Cogliendo l´impronta strumentale del canto rossiniano, le voci sono
perfettamente inglobate nell´orchestra, mettendo Rovaris in luce l´ordito
fatto di scambi continui, d´intrecci fra idee principali e secondarie, fra
personaggi, strumenti solisti e figurazioni sì di contorno, ma essenziali
nel quadro globale. Questa impostazione classica, arricchita dalla bellezza
dei timbri vocali e strumentali, emergeva ancor più laddove Rossini smette
il passo svelto (svelto è stato Rovaris, quando necessario) e lascia
emergere i sentimenti dei personaggi: l´intimo stupore d´Isabella e Lindoro
che si ritrovano possedeva una grazia mozartiana, amabilmente effusa in più
punti.
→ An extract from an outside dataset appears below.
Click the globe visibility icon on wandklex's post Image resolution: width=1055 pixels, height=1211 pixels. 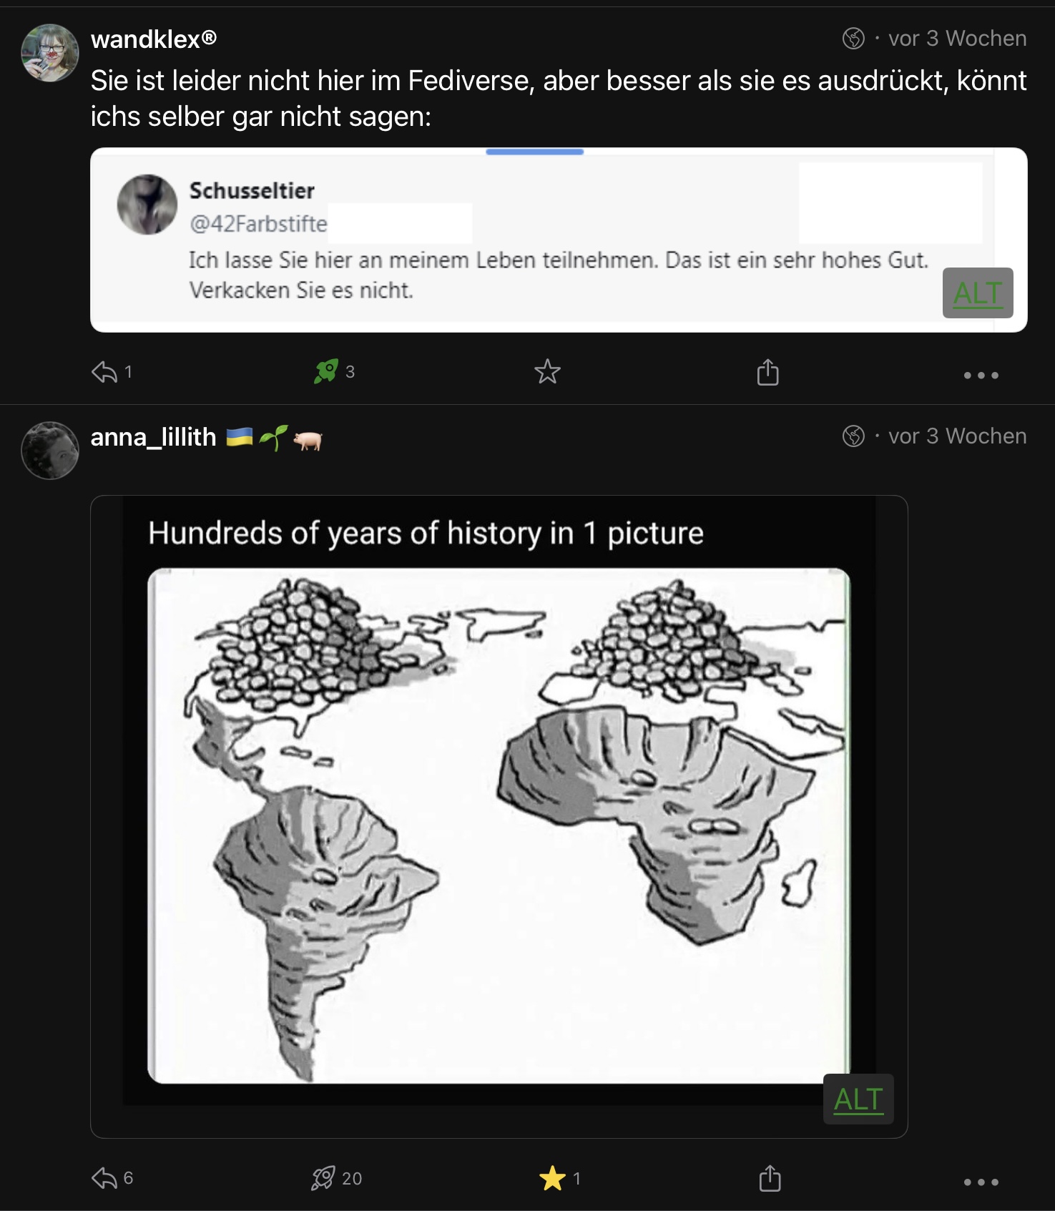pos(853,38)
Basti pensare a un nonnulla trasformato in cammeo, come il terzettino
di congedo da Mustafà di Lindoro, Elvira e Zulma, fraseggiato con eleganza
squisita.


Messinscena dedicata a Lucia Valentini Terrani
Carla Maria Casanova, Gazzetta del Sud, 11 March 2003

Trent'anni dopo torna a Milano «L'italiana in Algeri» di Gioacchino Rossini

MILANO - E sì che nell'immaginario occidentale la scuola della seduzione
femminile ha sempre avuto sede nel medio oriente, negli harem dove agivano
le odalische, prototipi di arti raffinatissime finalizzate al maggior
piacere maschile. Non dello stesso parere il signor Angelo Anelli che nel
libretto del dramma giocoso «L'Italiana in Algeri» musicato da Gioachino
Rossini, racconta l'avventura di una Italiana alle prese con un bey di
Algeri obnubilato dai vezzi delle signorine del nostro Paese (rimanendone
poi amaramente sbeffeggiato). L'improbabile storia, tra i capolavori
musicali del Pesarese, è tornata nel cartellone della Scala/Arcimboldi in
quell'allestimento di Jean Pierre Ponnelle che trant'anni fa stabilì una
data storica per quest'opera. Con la fantasia straripante di Ponnelle
c'erano un direttore come Claudio Abbado e una protagonista (debuttante!)
come Lucia Valentini Terrani. Alla indimenticabile Valentini questa ripresa
è dedicata, insieme con un libro offerto in cofanetto con il programma di
sala e che percorre tutte le tappe scaligere dell'artista (1973-1986).
Ricordo doveroso anche se qui diviene una volta di più rimpianto. Nonostante
il grande successo (in certi momenti trionfale) dello spettacolo, la memoria
ha lasciato sapore amaro. Vasselina Kasarova, attuale protagonista, per una
singolare combinazione assomiglia in modo sorprendente alla Valentini, ma
l'evenienza è controproducente perché vien fatto di aspettarsi un riscontro
anche vocale che non esiste. Qualche accenno di buu, al termine dell'opera,
ha sottolineato la delusione. Sono poi piaciuti Michele Pertusi (Mustafà),
Carla Di Censo (Elvira), Alfonso Antoniozzi (Taddeo). E c'è chi ha avuto
l'ovazione, subito dalla prima aria (Languir per una bella). È il giovane
Juan Diego Florez (Lindoro) che ha proprio tutte dalla sua: età, fisico,
nobiltà di portamento, sicurezza vocale, facilità nella tessitura alta,
tecnica eccezionale, finezze d'accento. Magari il colore della voce non fa
impazzire, ma tutto il resto è ineccepibile. (Che era poi l'identikit di
Alfredo Kraus). Il pubblico ha subito fatto capire che decretava il tenore
trionfatore della serata. Forte del vantaggio, Diego ha proseguito e portato
a termine il suo compito con grinta superlativa. Un po' in sottordine invece
il direttore Corrado Rovaris, molle e titubante fin dalla Ouverture,
perdendosi qua e là alla ricerca di piccole note e trascurando l'insieme
rossiniano gioioso e scattante. Anche il giovane rampante Rovaris è un
beniamino del pubblico tuttavia, nel tripudio generale, per lui ci sono
stati alcuni dissensi di una certa consistenza.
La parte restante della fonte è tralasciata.